Configurable VIEW security mode

[huw0]

Hi Rob,

I've just been made aware of this project via your appearance and comments in the latest Trino Community Broadcast.

Firstly, thanks! I have a project with a custom module that does something very similar to viewzoo. Being able to migrate away from our DIY module to something open-source would be really handy.

In #11 you mention...

both invoker modes are supported

What do you think about making the security mode of views configurable? e.g only supporting INVOKER mode?
Ideally when this is enabled this would be enforced both at the time of view being created/amended and when the view is run.

When storing views in git, the mode could be enforced as part of the PR process, but being a configuration option might be handy as an additional security control.

[robfromboulder]

Nice to meet you, and thanks so much for sharing this idea!

Having an option to enforce the security mode is really cool. Viewzoo could check the security mode when views are read from storage, and could check that modifications to view definitions use the intended security mode (and change the security mode by policy). The only caution flag I see is that viewzoo isn't actually in the loop when a view is executed, but enforcing this at the storage boundary seems totally doable.

Stupid question for you: if DEFINER mode is used accidentally, would you prefer viewzoo to throw an error (so the view doesn't get read or updated), or silently use INVOKER instead? (or have the option for either mode?)

ps.
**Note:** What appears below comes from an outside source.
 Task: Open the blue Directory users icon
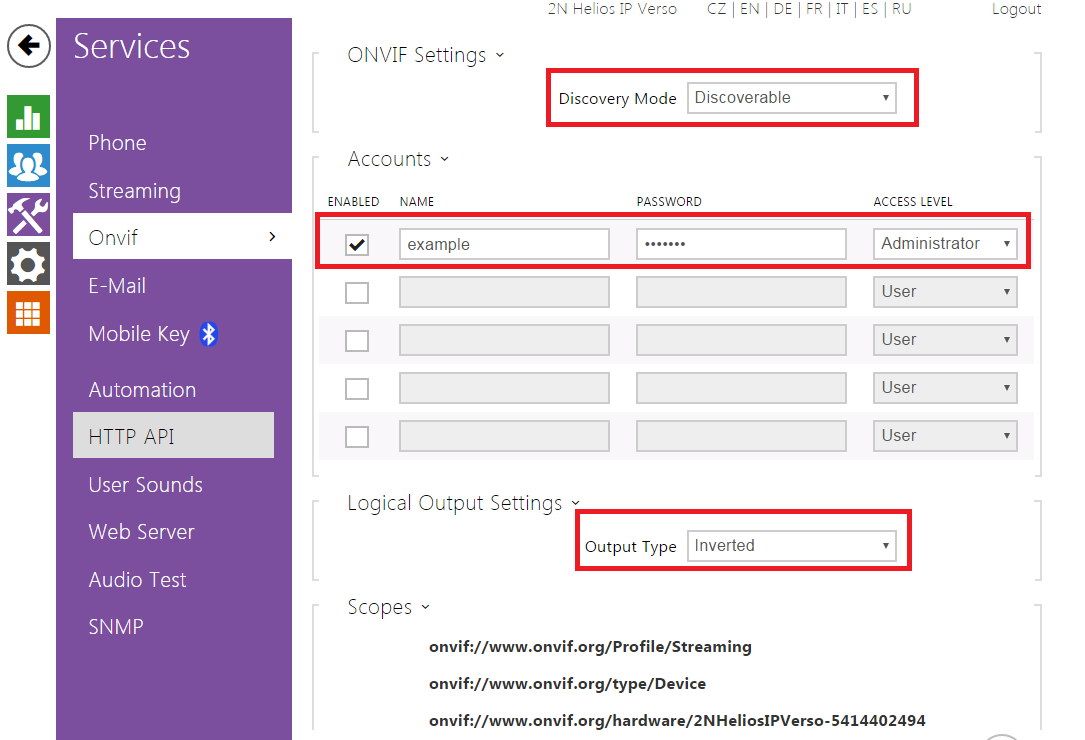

I know we're getting to implementation questions here pretty quick, but again I really appreciate you reaching out and would love to close any gaps that would make this more useful!

[huw0]

The only caution flag I see is that viewzoo isn't actually in the loop when a view is executed, but enforcing this at the storage boundary seems totally doable.

This is a good point and to some extent I wonder if doing this in the storage layer is bad practice since it is essentially handling authorization at the wrong layer?
It could probably be handled with access control implementing SystemSecurityContext#checkCanViewQueryOwnedBy - but only if Trino core was extended so that access control is aware of the security mode.

However at the same time doing this at the storage boundary enforces that the check does always take place and leaves less room for accidental configuration error.

Stupid question for you: if DEFINER mode is used accidentally, would you prefer viewzoo to throw an error (so the view doesn't get read or updated), or silently use INVOKER instead? (or have the option for either mode?)

I think throwing an error is probably the most sensible approach to avoid user confusion if the view description indicates one mode but the actual execution uses another.

In the git-sync scenario, it'd probably be best to throw the error at query time, rather than on-load to enable user visibility of the issue and allow them to fix it (e.g via another PR).
I'm working on the assumption that in many cases a user may not have access to Trino logs, but will be able to see errors for their own queries.